*** Supplied material

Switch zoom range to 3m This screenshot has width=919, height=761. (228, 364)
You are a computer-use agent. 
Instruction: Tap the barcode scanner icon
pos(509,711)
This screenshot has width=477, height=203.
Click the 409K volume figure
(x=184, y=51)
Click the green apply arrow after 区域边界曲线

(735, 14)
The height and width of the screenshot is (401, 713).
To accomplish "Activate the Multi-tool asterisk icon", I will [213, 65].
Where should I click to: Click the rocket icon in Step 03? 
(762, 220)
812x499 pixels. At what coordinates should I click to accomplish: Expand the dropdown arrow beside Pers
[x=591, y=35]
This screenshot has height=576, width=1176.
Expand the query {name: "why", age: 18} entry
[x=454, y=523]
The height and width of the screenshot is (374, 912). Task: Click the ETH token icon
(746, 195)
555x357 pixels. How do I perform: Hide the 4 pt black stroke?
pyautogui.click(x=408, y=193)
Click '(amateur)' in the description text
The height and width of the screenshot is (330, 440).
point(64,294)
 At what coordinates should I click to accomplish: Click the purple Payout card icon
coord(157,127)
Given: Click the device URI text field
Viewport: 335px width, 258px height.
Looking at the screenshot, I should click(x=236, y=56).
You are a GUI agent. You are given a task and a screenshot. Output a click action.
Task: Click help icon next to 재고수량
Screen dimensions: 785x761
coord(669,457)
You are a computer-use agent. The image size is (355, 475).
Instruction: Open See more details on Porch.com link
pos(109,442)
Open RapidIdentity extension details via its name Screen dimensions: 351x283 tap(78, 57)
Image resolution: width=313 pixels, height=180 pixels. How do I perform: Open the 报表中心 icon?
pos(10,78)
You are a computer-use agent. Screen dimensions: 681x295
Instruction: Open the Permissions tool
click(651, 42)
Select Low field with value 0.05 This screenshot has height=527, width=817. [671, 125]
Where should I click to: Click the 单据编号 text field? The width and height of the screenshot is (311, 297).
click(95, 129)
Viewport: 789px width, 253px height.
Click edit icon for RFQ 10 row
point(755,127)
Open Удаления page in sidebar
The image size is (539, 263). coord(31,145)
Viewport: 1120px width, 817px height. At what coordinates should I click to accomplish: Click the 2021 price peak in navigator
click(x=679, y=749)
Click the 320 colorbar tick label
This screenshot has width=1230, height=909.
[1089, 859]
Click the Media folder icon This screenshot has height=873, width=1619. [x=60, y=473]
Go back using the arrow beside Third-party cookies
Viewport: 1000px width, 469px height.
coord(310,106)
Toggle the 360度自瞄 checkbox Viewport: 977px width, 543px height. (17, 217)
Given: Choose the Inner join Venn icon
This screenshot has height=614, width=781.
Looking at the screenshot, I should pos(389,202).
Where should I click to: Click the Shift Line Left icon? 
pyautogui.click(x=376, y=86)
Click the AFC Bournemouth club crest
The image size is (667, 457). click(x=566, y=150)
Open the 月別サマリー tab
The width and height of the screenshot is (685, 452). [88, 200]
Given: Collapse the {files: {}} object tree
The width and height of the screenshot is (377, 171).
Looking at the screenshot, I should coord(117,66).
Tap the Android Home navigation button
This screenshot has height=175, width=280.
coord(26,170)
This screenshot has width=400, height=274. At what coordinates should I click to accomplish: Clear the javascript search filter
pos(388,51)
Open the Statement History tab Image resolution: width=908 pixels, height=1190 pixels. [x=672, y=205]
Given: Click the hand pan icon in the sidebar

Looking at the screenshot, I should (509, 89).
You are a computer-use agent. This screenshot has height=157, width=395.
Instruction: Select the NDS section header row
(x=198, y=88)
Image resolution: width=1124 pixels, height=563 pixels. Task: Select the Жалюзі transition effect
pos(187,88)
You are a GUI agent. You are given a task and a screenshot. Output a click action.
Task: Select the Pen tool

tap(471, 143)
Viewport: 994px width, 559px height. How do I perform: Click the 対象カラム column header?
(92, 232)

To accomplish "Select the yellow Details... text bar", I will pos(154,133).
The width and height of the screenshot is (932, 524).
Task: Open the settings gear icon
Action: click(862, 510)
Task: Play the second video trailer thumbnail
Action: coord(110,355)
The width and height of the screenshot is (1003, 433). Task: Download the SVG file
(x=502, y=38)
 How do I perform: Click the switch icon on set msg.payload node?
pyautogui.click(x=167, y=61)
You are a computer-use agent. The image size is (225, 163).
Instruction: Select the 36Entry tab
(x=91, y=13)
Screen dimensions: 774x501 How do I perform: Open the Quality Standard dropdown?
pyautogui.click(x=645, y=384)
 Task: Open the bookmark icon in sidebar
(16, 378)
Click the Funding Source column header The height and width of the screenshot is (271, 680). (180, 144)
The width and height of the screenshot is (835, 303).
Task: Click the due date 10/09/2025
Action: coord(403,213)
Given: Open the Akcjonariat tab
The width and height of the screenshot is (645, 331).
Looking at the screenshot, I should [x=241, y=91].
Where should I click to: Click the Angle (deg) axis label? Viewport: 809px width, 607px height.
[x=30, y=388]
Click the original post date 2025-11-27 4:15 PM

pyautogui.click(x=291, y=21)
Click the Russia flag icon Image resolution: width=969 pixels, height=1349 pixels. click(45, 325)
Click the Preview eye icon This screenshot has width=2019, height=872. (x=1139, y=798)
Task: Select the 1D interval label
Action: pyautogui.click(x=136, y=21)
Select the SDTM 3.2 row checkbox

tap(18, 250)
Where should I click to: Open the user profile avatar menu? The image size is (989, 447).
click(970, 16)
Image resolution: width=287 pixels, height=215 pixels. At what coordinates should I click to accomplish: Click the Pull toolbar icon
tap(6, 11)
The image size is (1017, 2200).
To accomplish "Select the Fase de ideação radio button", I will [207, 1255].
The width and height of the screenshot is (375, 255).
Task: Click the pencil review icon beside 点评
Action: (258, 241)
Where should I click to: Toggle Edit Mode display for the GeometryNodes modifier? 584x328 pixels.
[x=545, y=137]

******

Try it → Print only these lines, please. They run from the start of the entries above to the line containing "Open RapidIdentity extension", both ends included, and must match exactly.

Solution below →
Switch zoom range to 3m This screenshot has width=919, height=761. (228, 364)
You are a computer-use agent. 
Instruction: Tap the barcode scanner icon
pos(509,711)
This screenshot has width=477, height=203.
Click the 409K volume figure
(x=184, y=51)
Click the green apply arrow after 区域边界曲线

(735, 14)
The height and width of the screenshot is (401, 713).
To accomplish "Activate the Multi-tool asterisk icon", I will [213, 65].
Where should I click to: Click the rocket icon in Step 03? 
(762, 220)
812x499 pixels. At what coordinates should I click to accomplish: Expand the dropdown arrow beside Pers
[x=591, y=35]
This screenshot has height=576, width=1176.
Expand the query {name: "why", age: 18} entry
[x=454, y=523]
The height and width of the screenshot is (374, 912). Task: Click the ETH token icon
(746, 195)
555x357 pixels. How do I perform: Hide the 4 pt black stroke?
pyautogui.click(x=408, y=193)
Click '(amateur)' in the description text
The height and width of the screenshot is (330, 440).
point(64,294)
 At what coordinates should I click to accomplish: Click the purple Payout card icon
coord(157,127)
Given: Click the device URI text field
Viewport: 335px width, 258px height.
Looking at the screenshot, I should click(x=236, y=56).
You are a GUI agent. You are given a task and a screenshot. Output a click action.
Task: Click help icon next to 재고수량
Screen dimensions: 785x761
coord(669,457)
You are a computer-use agent. The image size is (355, 475).
Instruction: Open See more details on Porch.com link
pos(109,442)
Open RapidIdentity extension details via its name Screen dimensions: 351x283 tap(78, 57)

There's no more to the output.